1.Introduction
The history of the relation between Physics and Finance dates back at least to the pioneering work of L. Bachelier 1, published more than a century ago. However, it was not until recent decades that a growing and well-established body of research using tools from Physics, and particularly statistical mechanics, to understand economic phenomena through time series analysis had emerged 2,3. To cite just a few recent examples, in Refs. 4,5 the authors apply random matrix theory to study cross-correlations in financial markets in order to describe various market states and state transitions, while in Ref. 6, a microscopic model for automatically done high-frequency transactions is presented, using tools from the kinetic theory of gases. Our work is framed in this tradition, branded as Econophysics, from which the problem of the so-called market efficiency, here discussed, has by no way escaped.
It is important to establish that when speaking of the efficiency of the markets, two great perspectives of analysis must be distinguished: the so-called distributive efficiency and the informational efficiency. It is to the second approach to which we dedicate this work. The informational efficiency of prices is defined as the immediate incorporation of all relevant information for the formation of prices through the interaction in the markets of highly sophisticated economic agents.
Introduced by Fama in Ref. (7), it has important implications for the theory, in particular, that the differences of the logarithms of the consecutive prices of assets in a market must follow a (Gaussian) random walk. This hypothesis has been widely questioned, for example, in Ref 8,9.
One of the most common explanations for the inefficiency of real markets has been the “animal spirit” of Keynes 10, that is, the psychological and emotional factors that lead investors to make their decisions in capital markets when there is uncertainty, how human emotions can drive making financial decisions in uncertain and volatile environments.
Another explanation comes from the work of H. Simon 11, through the concept of limited rationality, that postulates that most people are only partially rational and act on emotional impulses without rational foundations in many of his actions.
Various authors, such as Lo in Ref. 12 and McCauley in Ref. 9 for example, recover the elementary fact that financial markets are, like all social phenomena, of a historical and dynamic nature, that is, agents respond to their specific social, political, psychological and technical conditions, which is why it is inappropriate to postulate general and anti-historical hypotheses about their behavior.

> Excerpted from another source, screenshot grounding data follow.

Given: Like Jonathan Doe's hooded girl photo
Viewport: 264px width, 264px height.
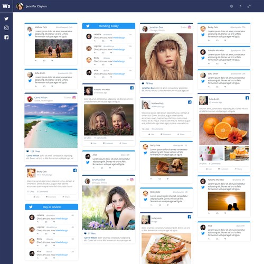Looking at the screenshot, I should click(x=143, y=83).
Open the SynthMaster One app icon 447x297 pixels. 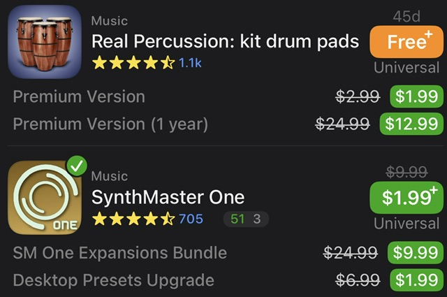coord(45,198)
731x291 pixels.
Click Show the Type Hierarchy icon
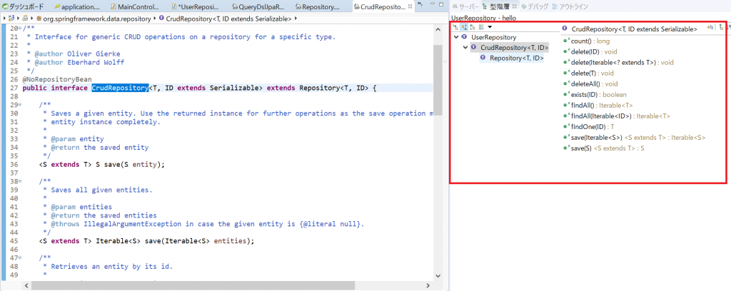455,26
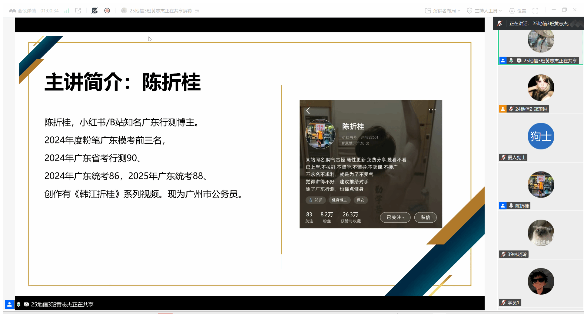Image resolution: width=587 pixels, height=314 pixels.
Task: Click the blue 狗士 avatar
Action: (x=541, y=136)
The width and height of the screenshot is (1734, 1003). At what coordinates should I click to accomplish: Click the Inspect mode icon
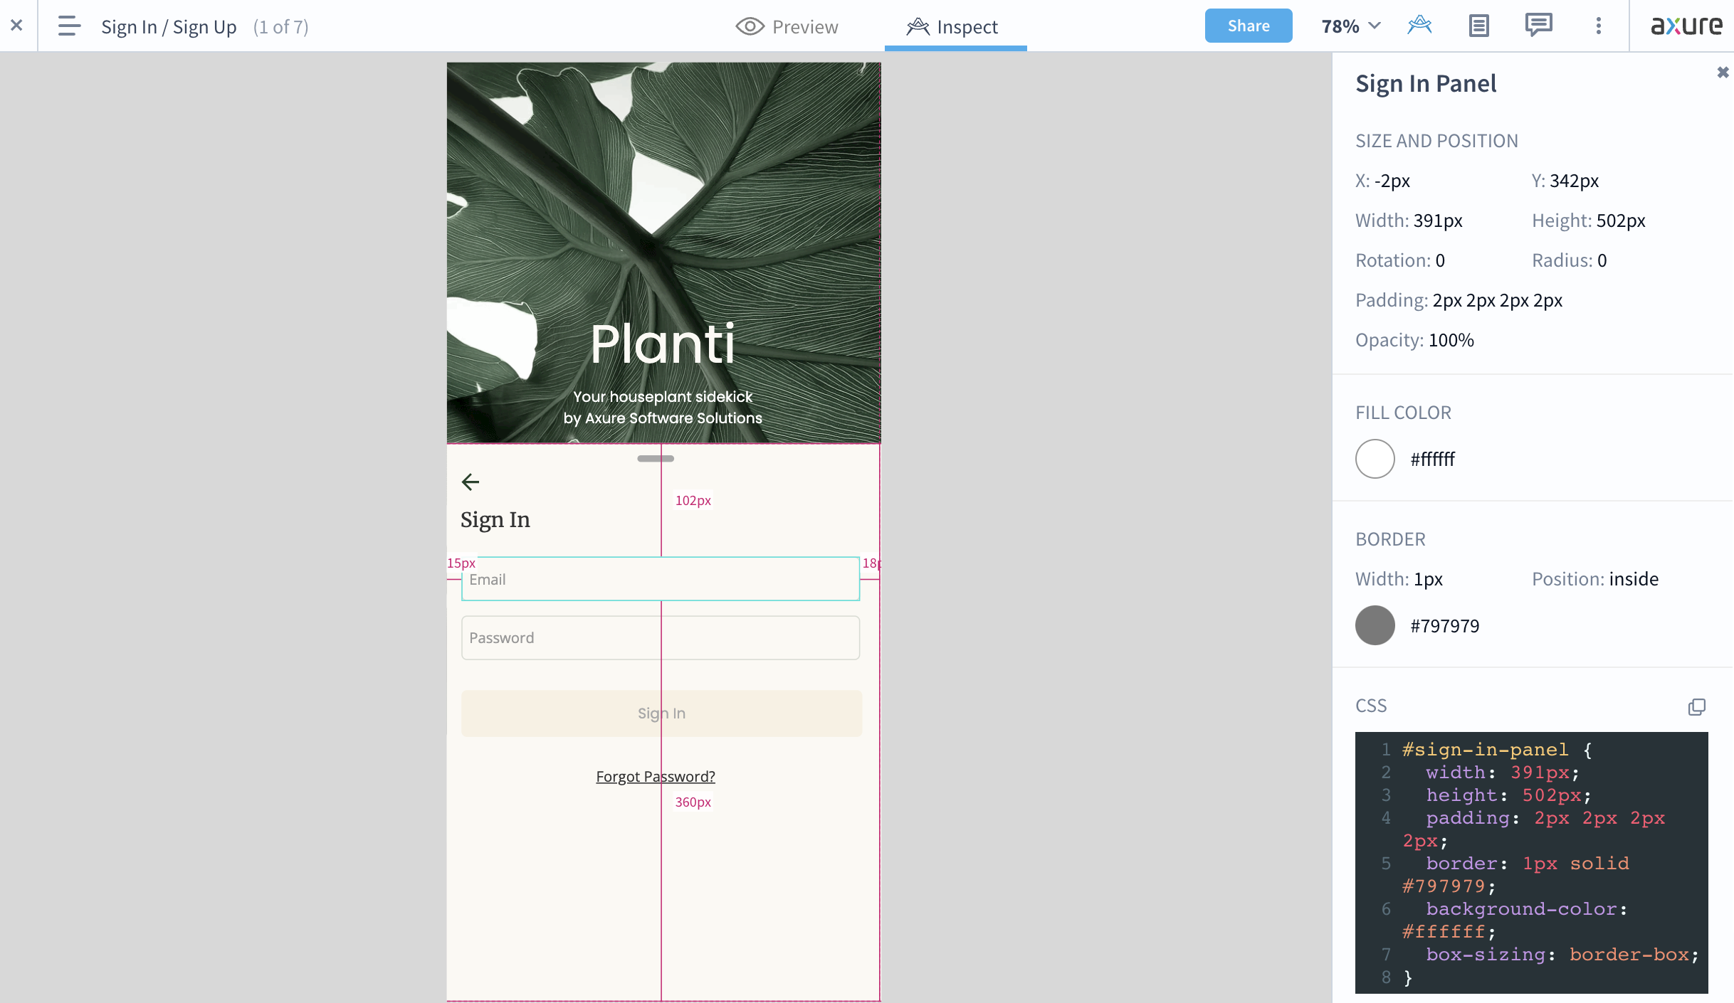pyautogui.click(x=917, y=26)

As indicated in Ref. 8, in recent years, most of the operations in the large financial markets have been automated and are now computers and not human beings who make decisions by executing certain algorithms. Although in the last decades, evidence has accumulated against the efficiency of the traditional markets, one could imagine that, with the execution of orders controlled by computer algorithms, devoid of feelings and emotional decisions, efficiency could be achieved in financial markets. Thus, the following question arises: are automated markets more or less efficient than classical ones? That is, what happens to efficiency if, in the process of incorporating the relevant information for price formation, human beings are replaced by algorithms?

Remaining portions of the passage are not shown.